First case of necrotising fasciitis
Throughout history, there are many recordings of people suffering flesh-eating diseases, many of which sound very similar to necrotising fasciitis. The first dates back to the 5th century B.C when Hippocrates describes a complication of cellulitis, during which the flesh fell away in large quantities. Around 2,600 cases were also reported by Joseph Jones during the American civil war. However, it was not until 1952 that the term ‘necrotising fasciitis’ was coined by Dr B Wilson.
First case of Fournier’s Gangrene
There are also many historical accounts of Fournier’s Gangrene, which is when necrotising fasciitis occurs in the male genitalia. The condition was first reported by Baurienne in 1764, who described rapid necrosis of the soft tissue surrounding the male genitalia. The same disease was later studied in 1883 by Jean-Alfred Fournier, a French venereologist.
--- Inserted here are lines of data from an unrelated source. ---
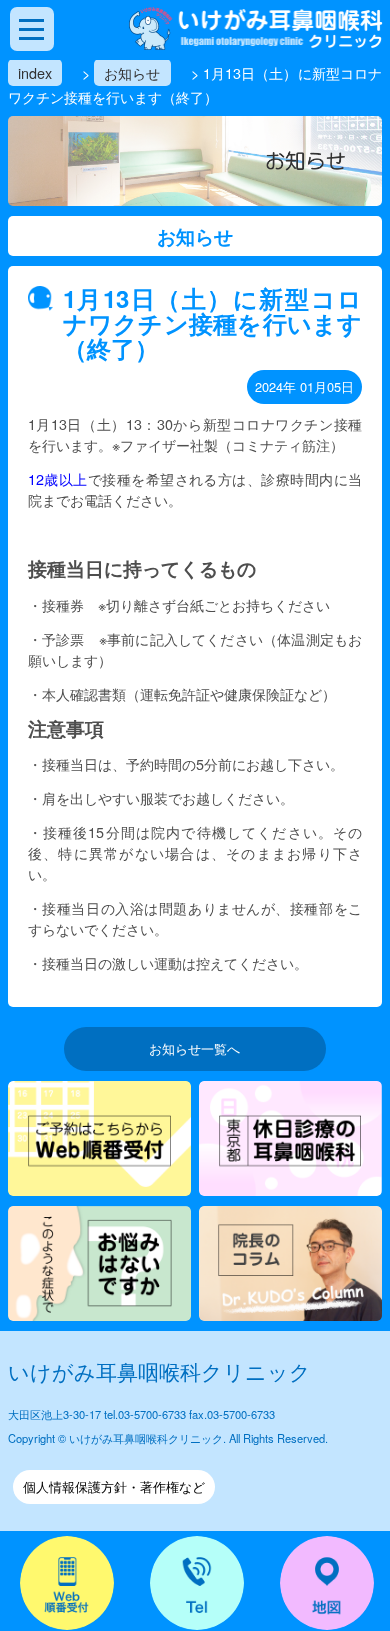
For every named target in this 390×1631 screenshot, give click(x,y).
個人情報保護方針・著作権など (114, 1486)
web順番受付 (67, 1583)
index (35, 72)
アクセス (327, 1583)
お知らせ (132, 72)
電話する (197, 1583)
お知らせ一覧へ (194, 1048)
Fournier examined five previously healthy men who suddenly developed perineal gangrene. He noted the disease was associated with high alcohol consumption, diabetes and trauma. In light of the research he undertook, necrotising fasciitis that appears in the male genitalia was called Fournier’s gangrene, and still is to this day.
Necrotising fasciitis and modern medicine
Without the help of modern medicine, a case of necrotising fasciitis would often result in death. Nowadays it is possible to make a full recovery, but only if treatment is given in a timely fashion. Intravenous antibiotics must be administered and all the necrotic tissue must be surgically excised.
Debridement surgery is the only way to fully rid the body of the bacteria and so kill the infection. More than one operation may be required to ensure all of the necrotic tissue has been cut away. If a large area of tissue must be removed, the patient may go into shock or suffer other complications such as organ failure. Most will need to be cared for in the intensive care unit. Medical processes such as VAC assisted closure and skin grafts may also be needed.
Delayed treatment of necrotising fasciitis
Necrotising fasciitis is rare, and it is possible that a medical practitioner will not encounter a case during the course of their career. Despite this, it should be possible to reach an accurate diagnosis by sending cultures to the laboratory for testing. Medical practitioners should know to order further tests as a patient will undoubtedly be displaying symptoms of a serious infection. If there is a failure to do so, there will be grounds for a medical negligence claim.